Last Thursday morning I preached at Mattersey Hall for the first time. I am quite happy to say that it went very well considering it was the first time I somewhat did a preach independently. I still got feedback from people that I would look up to, people like my pastors as well as people that I look up to within my own life. The feedback from the actual preach went very well, people said that it was funny, a good message and quite challenging which is overall what I intended the preach to be. As I have now began this little blog posting now I should most likely put up the whole preach at some point but just thought I could just start typing words and see where that takes me.
Days coming towards it I was rather fine, friends were asking me how I was coming along with it all and I was okay, but in the back of my head I was asking myself questions like:
‘Who was going to be there?’ ‘Is it going to be hypocritical?’ ‘Are people going to mock me afterwards?’

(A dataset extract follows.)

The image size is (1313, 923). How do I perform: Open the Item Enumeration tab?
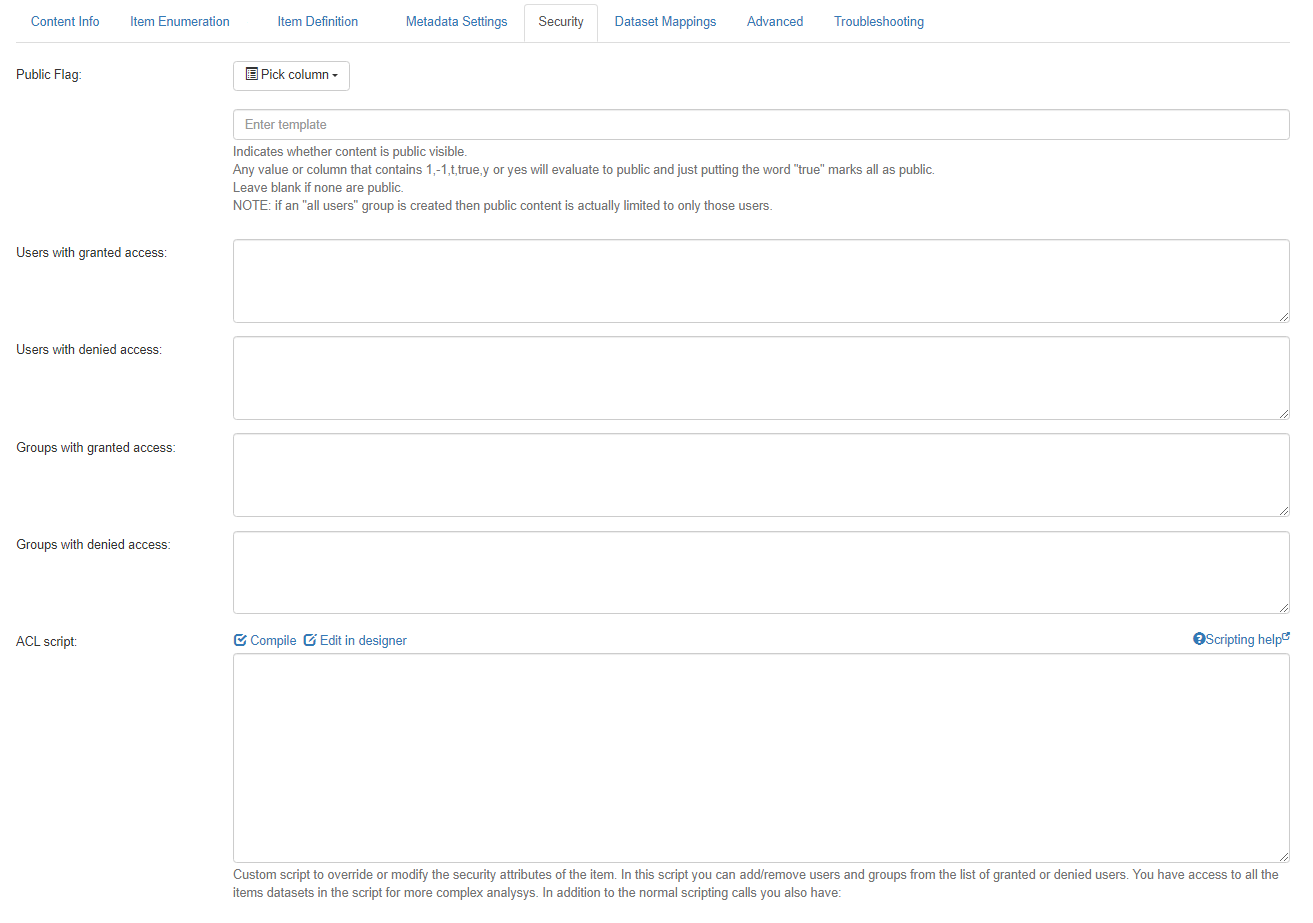click(180, 22)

Questions like them. If I am going to be honest here, I was quite humbled within the first few months at Mattersey whether through good or bad reasons but either way I lowered myself quite a bit in my own eyes, so within regards to the preach I knew that whatever people thought of me whether positive or not they will still be curious as to what God told me to preach that morning. I was very much encouraged as soon as that chapel service was over, as people coming up to me telling me I did a very good job and one of the reasons people said was that, I was being me. Which I didn’t even notice, which I guess they were right. So within that regard, with more and more people saying things along those lines my self-esteem which I previously felt diminished with the months previous, I am now feeling coming back and I’m constantly being blessed in that regard.
So what can I learn from this personally? Well. The past number of months, again have not been the most sucessful personally. Having hearing and seeing things what people have done and said. But overall everyone that was in the room that Thursday morning took something away and told me they enjoyed it, not just because what I said made an impact, or what I said made them slightly giggle, but because I was being genuine and real to them. So if I want to continue my ministry (I guess), and especially within my own walk, then I just need to be me and not put up any covers or blankets and hide away what people get very much attatched with.
Now if only I could write this amount of words for my essays, then I should on the right lines…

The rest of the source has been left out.